Perspectives économiques au Rwanda

  • De 4.7 % en 2013, la croissance du PIB réel du Rwanda est montée à 7.0 % en 2014, dépassant les 6.0 % escomptés. Elle devrait atteindre 7.5 % en 2015 et en 2016.
  • Vingt ans après le génocide, le Rwanda peut être considéré comme un exemple de développement réussi. L’unité et la réconciliation ont été renforcées, ce qui favorise la bonne gouvernance à moyen terme.
  • Les efforts visant à promouvoir l’inclusion spatiale portent leurs fruits. La proportion de ménages ruraux qui vivent dans des établissements humains planifiés intégrés et économiquement viables est ainsi passée de 37.5 % en 2012 à 53.0 % en 2013/14.

En 2014, le produit intérieur brut (PIB) du Rwanda a augmenté de 7.0 %, un taux supérieur aux 6.0 % initialement attendus et aux 4.7 % enregistrés en 2013. La croissance s’est tassée dans l’industrie à la suite du ralentissement subi par les secteurs des mines, des activités manufacturières et de la construction. Les investissements publics et privés, ainsi qu’une reprise de l’agriculture et des services, devraient continuer à tirer la croissance à court et moyen termes. Priorité est donnée à un programme d’investissements publics dans l’infrastructure de transport et de l’énergie afin de remédier aux obstacles présents dans ces secteurs et de stimuler la croissance économique.
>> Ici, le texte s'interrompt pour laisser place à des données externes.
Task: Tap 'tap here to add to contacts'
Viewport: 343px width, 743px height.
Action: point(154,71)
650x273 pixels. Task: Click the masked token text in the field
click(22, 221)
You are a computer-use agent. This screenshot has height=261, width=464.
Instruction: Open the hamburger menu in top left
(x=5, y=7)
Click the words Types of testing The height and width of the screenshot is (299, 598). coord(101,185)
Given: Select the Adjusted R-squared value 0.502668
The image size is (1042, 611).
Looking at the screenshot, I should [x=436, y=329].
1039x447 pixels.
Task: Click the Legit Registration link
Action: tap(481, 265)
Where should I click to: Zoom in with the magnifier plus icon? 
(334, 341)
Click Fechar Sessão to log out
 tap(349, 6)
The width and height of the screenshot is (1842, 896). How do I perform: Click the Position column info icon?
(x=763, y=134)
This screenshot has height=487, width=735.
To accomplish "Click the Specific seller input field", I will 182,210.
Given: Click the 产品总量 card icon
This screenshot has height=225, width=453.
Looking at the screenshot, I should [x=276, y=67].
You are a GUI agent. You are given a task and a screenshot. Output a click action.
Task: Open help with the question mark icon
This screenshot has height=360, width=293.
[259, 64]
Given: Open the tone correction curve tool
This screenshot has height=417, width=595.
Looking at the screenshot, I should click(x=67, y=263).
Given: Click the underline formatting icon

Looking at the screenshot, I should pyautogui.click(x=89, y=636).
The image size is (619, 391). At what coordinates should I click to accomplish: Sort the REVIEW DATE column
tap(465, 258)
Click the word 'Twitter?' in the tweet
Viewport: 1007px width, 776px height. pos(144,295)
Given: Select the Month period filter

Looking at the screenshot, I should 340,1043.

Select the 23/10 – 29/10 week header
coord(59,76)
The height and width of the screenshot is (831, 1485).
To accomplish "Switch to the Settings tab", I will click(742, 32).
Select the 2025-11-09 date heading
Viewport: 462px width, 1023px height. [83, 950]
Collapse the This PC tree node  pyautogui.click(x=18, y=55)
En 2015 et 2016, l’inflation globale devrait converger autour de la cible à moyen terme de la banque centrale, fixée à 5 %. Le repli des prix des denrées alimentaires et des combustibles devrait continuer à alléger les tensions inflationnistes. La demande de biens d’équipement, de biens intermédiaires et de combustibles pour le programme d’investissements publics devrait rester solide à court et moyen termes. Le déficit de la balance courante devrait toutefois persister à court terme, les recettes des exportations n’ayant représenté que 25 % des importations.

La population urbaine représentait 28 % de la population totale du Rwanda en 2014, pourcentage inférieur à la moyenne de l’Afrique subsaharienne (37 %) et à la moyenne mondiale (53 %). Le taux annuel d’urbanisation, estimé à 5.9 %, est cependant supérieur à ces deux moyennes qui sont respectivement de 4.2 % et de 2.1 %. Une approche de développement urbain/rural intégré est donc nécessaire pour en garantir la durabilité et relier les objectifs de développement urbain à d’autres objectifs, notamment à celui de transformation socio-culturelle. La Stratégie d’urbanisation et de peuplement des zones rurales (2013-18), dont la mise en œuvre est en cours, vise deux objectifs : premièrement, renforcer le développement de Kigali et fournir un appui aux districts en matière d’aménagement et de gestion urbains et deuxièmement, mettre en place une urbanisation équilibrée favorisant l’inclusion et la transformation économiques. À cet égard, six villes secondaires sont à des stades de développement divers, dans le cadre d’un programme ayant pour but de transformer ces centres de commerce et de transport naissants en pôles de croissance régionaux. La réalisation de ces objectifs devrait porter le taux d’urbanisation à 35 % d’ici à 2020.